Bedford's is a complex cuisine with many elements on every plate that sometimes hint at Modernism, like the ash that accompanies pressed foie gras and chicken with carrots, pickled ramps, truffle, Muscat and fava beans. However, the less contrived, the better the food is, like a lovely Parmesan custard with marinated asparagus, purple sweet potato dashed with Sherry, spring onions, sweet peas, and mustard seeds that lend aroma to the dish. Hamachi is cured in lemon and takes on wonderful nuance from tea, with rhubarb avocado, fennel and, unnecessarily, nasturtiums.
Among the second courses that impressed me was fat quail wrapped in prosciutto with peas and morel mushrooms, seasoned with more mustard seeds and accompanied by sorrel, a roast chicken cream and tang of lemon. A delicious vegetable dish was truffled polenta--down here called grits--with a "62-degree egg" that softens and oozes over the cornmeal, with wild mushrooms, sherry vinegar for spark, crushed porcini and asparagus. The excellence of Bedford's products is obvious in his loin of lamb with garlic, caramelized fennel, a touch of honey to sweeten it, goat's cheese to provide a creamy note, cauliflower and baby onions.
These were middle courses, for still to come was dry-aged beef bavette with morels and melted onions with radish, ramps and a dash of vermouth; bacon-wrapped rabbit (above) with Mediterranean spices and hummus; and seared halibut with whipped potatoes and smoked avocado, malt vinegar--that welcome acid element--and yellow split peas.

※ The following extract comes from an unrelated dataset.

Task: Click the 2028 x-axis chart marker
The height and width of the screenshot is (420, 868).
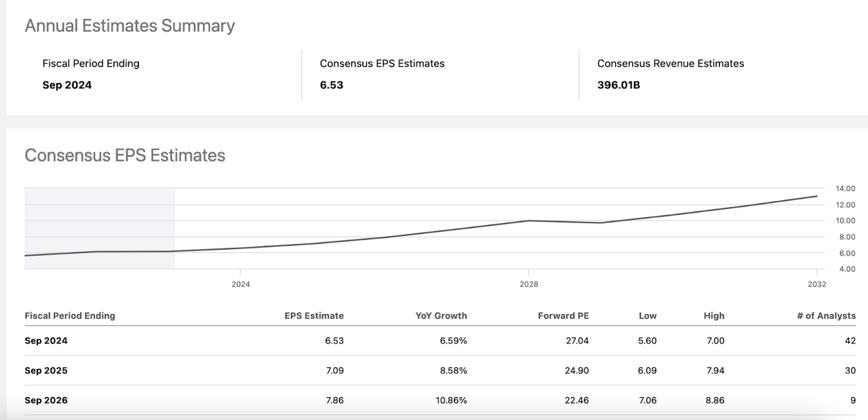Action: [x=529, y=284]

There are pre-desserts like "de-constructed Key lime pie," as well as a pre-cheese item, that night an espuma of Brie with beets and onion. Desserts are as lavish as everything else, including a bittersweet chocolate ganache with Mandarin orange, almond and mint, and a delightfully updated, very moist carrot spice cake with brown sugar, meringue and poppy seed.
To say that Fearrington House Inn and Restaurant is a special place is merely to lump it with many other charming inns in America. And the term "planned community" connotes sterile, cookie-cutter developments like Water Color in South Walton, FL. Fearrington House Inn is a rarer breed of refined resorts that has given it entry into the prestigious, worldwide Relais & Chateaux collection.
Fearrington's location close to the Research Triangle gives guests easy access to the area's attractions, and there is certainly nothing sterile about its custom-built homes or the working farm or the darling Village Center, which all achieve a convenient balance of Southern tradition and evolving contemporaneity. Both in and out of the restaurant, there is very good taste exhibited in every corner, every garden, the silo and barn and bookstore, which keeps Fearrington firmly anchored in one of the most attractive, historic and appealing states in the South or anywhere else in the Union.